_Stored items_
· · · · ·

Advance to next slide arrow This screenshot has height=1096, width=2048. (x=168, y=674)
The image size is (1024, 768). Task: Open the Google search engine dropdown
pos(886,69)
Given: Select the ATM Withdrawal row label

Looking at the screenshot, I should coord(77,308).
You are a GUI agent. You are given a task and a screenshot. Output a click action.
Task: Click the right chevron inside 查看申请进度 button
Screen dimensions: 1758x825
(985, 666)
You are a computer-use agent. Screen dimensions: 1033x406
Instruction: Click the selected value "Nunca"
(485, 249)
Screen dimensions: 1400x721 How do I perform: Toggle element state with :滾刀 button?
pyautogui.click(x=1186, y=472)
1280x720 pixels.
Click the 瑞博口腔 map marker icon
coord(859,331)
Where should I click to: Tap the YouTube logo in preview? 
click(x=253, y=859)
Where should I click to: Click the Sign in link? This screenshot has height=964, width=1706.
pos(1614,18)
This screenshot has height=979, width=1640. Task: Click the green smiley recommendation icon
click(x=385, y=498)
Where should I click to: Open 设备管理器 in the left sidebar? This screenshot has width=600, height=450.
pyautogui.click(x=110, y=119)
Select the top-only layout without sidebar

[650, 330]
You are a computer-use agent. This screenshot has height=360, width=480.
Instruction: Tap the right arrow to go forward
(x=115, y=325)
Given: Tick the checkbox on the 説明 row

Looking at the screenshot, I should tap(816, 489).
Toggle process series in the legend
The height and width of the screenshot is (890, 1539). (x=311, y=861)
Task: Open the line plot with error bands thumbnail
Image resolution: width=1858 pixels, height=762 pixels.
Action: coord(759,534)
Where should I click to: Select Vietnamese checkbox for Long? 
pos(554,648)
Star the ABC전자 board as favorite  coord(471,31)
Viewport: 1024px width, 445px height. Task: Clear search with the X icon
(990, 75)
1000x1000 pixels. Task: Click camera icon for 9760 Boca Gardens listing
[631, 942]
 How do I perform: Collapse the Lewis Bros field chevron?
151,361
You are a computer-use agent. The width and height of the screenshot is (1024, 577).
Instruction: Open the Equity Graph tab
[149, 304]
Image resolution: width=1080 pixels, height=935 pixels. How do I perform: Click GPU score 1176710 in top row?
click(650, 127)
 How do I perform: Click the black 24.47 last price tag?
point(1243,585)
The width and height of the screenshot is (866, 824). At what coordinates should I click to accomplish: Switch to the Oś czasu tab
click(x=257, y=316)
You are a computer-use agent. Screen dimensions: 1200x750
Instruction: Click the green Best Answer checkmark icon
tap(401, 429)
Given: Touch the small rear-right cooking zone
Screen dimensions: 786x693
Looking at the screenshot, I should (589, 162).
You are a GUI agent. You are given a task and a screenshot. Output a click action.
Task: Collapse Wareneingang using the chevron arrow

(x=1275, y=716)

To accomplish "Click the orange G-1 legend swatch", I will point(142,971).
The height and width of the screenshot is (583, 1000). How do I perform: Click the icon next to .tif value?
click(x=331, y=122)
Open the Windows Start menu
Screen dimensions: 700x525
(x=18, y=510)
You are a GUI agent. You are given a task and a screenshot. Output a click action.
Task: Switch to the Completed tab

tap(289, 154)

· · · · ·

_Work required_
All of the data above is to be given again, word for word.

_Solution for this task_
Advance to next slide arrow This screenshot has height=1096, width=2048. (x=168, y=674)
The image size is (1024, 768). Task: Open the Google search engine dropdown
pos(886,69)
Given: Select the ATM Withdrawal row label

Looking at the screenshot, I should coord(77,308).
You are a GUI agent. You are given a task and a screenshot. Output a click action.
Task: Click the right chevron inside 查看申请进度 button
Screen dimensions: 1758x825
(985, 666)
You are a computer-use agent. Screen dimensions: 1033x406
Instruction: Click the selected value "Nunca"
(485, 249)
Screen dimensions: 1400x721 How do I perform: Toggle element state with :滾刀 button?
pyautogui.click(x=1186, y=472)
1280x720 pixels.
Click the 瑞博口腔 map marker icon
coord(859,331)
Where should I click to: Tap the YouTube logo in preview? 
click(x=253, y=859)
Where should I click to: Click the Sign in link? This screenshot has height=964, width=1706.
pos(1614,18)
This screenshot has height=979, width=1640. Task: Click the green smiley recommendation icon
click(x=385, y=498)
Where should I click to: Open 设备管理器 in the left sidebar? This screenshot has width=600, height=450.
pyautogui.click(x=110, y=119)
Select the top-only layout without sidebar

[650, 330]
You are a computer-use agent. This screenshot has height=360, width=480.
Instruction: Tap the right arrow to go forward
(x=115, y=325)
Given: Tick the checkbox on the 説明 row

Looking at the screenshot, I should tap(816, 489).
Toggle process series in the legend
The height and width of the screenshot is (890, 1539). (x=311, y=861)
Task: Open the line plot with error bands thumbnail
Image resolution: width=1858 pixels, height=762 pixels.
Action: coord(759,534)
Where should I click to: Select Vietnamese checkbox for Long? 
pos(554,648)
Star the ABC전자 board as favorite  coord(471,31)
Viewport: 1024px width, 445px height. Task: Clear search with the X icon
(990, 75)
1000x1000 pixels. Task: Click camera icon for 9760 Boca Gardens listing
[631, 942]
 How do I perform: Collapse the Lewis Bros field chevron?
151,361
You are a computer-use agent. The width and height of the screenshot is (1024, 577).
Instruction: Open the Equity Graph tab
[149, 304]
Image resolution: width=1080 pixels, height=935 pixels. How do I perform: Click GPU score 1176710 in top row?
click(650, 127)
 How do I perform: Click the black 24.47 last price tag?
point(1243,585)
The width and height of the screenshot is (866, 824). At what coordinates should I click to accomplish: Switch to the Oś czasu tab
click(x=257, y=316)
You are a computer-use agent. Screen dimensions: 1200x750
Instruction: Click the green Best Answer checkmark icon
tap(401, 429)
Given: Touch the small rear-right cooking zone
Screen dimensions: 786x693
Looking at the screenshot, I should (589, 162).
You are a GUI agent. You are given a task and a screenshot. Output a click action.
Task: Collapse Wareneingang using the chevron arrow

(x=1275, y=716)

To accomplish "Click the orange G-1 legend swatch", I will point(142,971).
The height and width of the screenshot is (583, 1000). How do I perform: Click the icon next to .tif value?
click(x=331, y=122)
Open the Windows Start menu
Screen dimensions: 700x525
(x=18, y=510)
You are a GUI agent. You are given a task and a screenshot. Output a click action.
Task: Switch to the Completed tab

tap(289, 154)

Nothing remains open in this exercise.